Element and text location data:
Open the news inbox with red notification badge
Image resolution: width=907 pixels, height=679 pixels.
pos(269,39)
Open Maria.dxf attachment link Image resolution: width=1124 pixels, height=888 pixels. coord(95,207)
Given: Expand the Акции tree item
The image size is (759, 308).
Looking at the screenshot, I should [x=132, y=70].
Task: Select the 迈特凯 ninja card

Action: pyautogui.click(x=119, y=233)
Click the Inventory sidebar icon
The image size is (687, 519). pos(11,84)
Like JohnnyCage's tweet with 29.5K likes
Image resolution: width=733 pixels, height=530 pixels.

--

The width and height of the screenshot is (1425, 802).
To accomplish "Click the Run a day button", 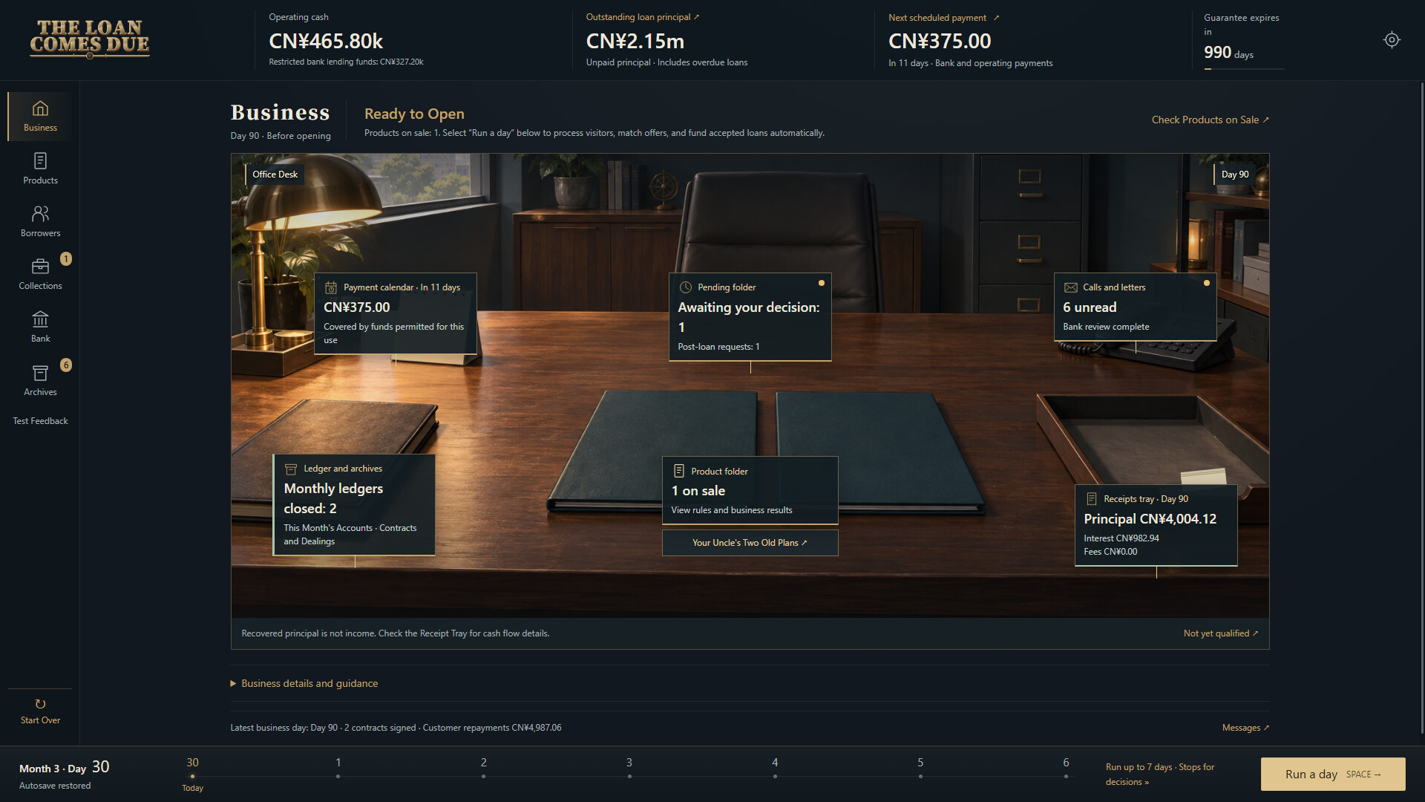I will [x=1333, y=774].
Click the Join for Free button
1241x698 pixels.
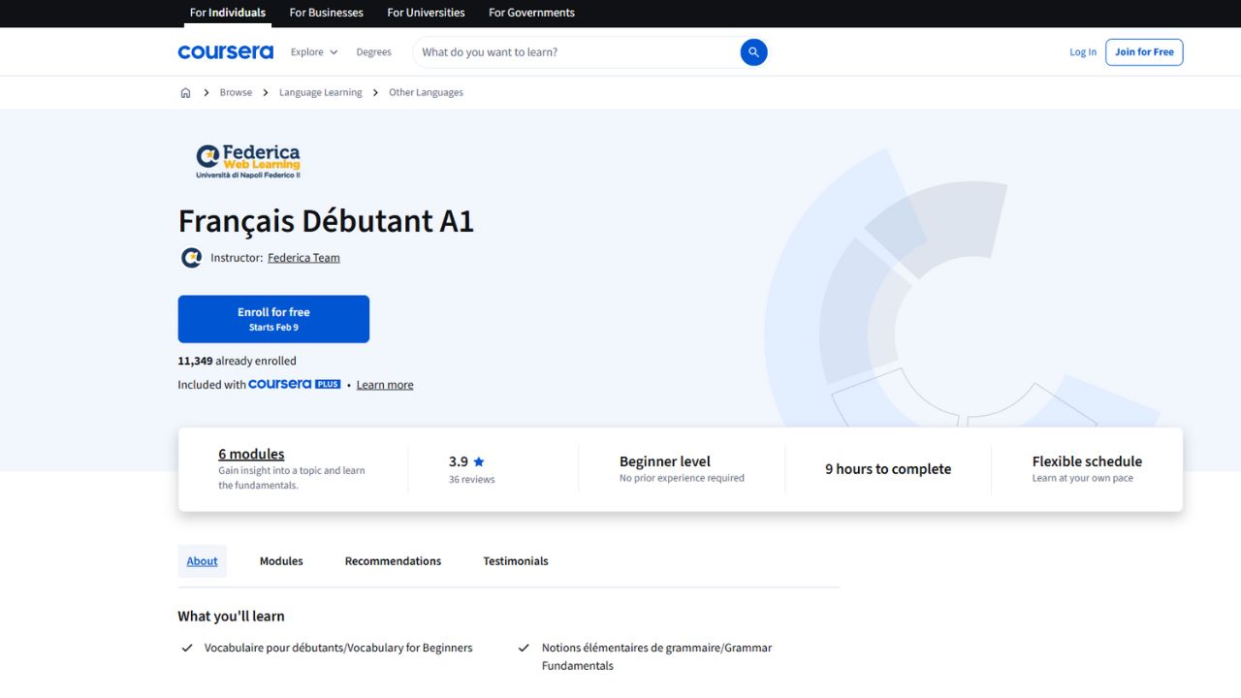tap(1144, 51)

--

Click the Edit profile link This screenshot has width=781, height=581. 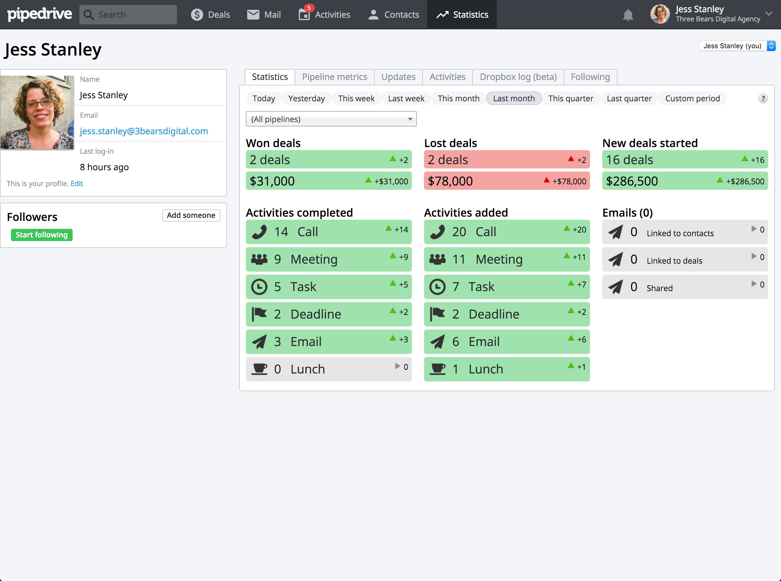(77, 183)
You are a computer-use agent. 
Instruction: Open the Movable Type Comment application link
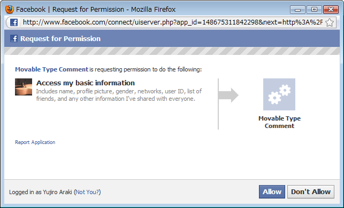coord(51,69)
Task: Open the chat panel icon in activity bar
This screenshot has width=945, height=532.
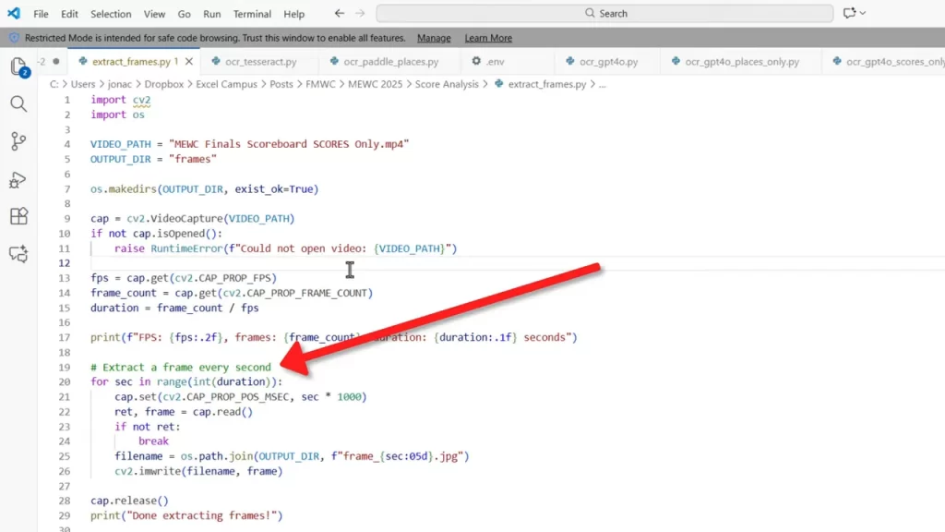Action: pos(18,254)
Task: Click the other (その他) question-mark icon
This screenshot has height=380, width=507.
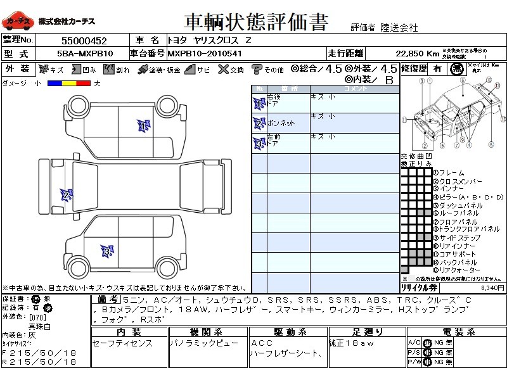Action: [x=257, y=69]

• **STATED PROBLEM**
Put the lines of the material from the one containing "Open Maria.dxf attachment" through the one containing "Image resolution: width=733", both included, into a numbered list, with blank lines left out.

• **ANSWER TO THIS PROBLEM**
1. Open Maria.dxf attachment link Image resolution: width=1124 pixels, height=888 pixels. coord(95,207)
2. Given: Expand the Акции tree item
3. The image size is (759, 308).
4. Looking at the screenshot, I should [x=132, y=70].
5. Task: Select the 迈特凯 ninja card
6. Action: pyautogui.click(x=119, y=233)
7. Click the Inventory sidebar icon
8. The image size is (687, 519). pos(11,84)
9. Like JohnnyCage's tweet with 29.5K likes
10. Image resolution: width=733 pixels, height=530 pixels.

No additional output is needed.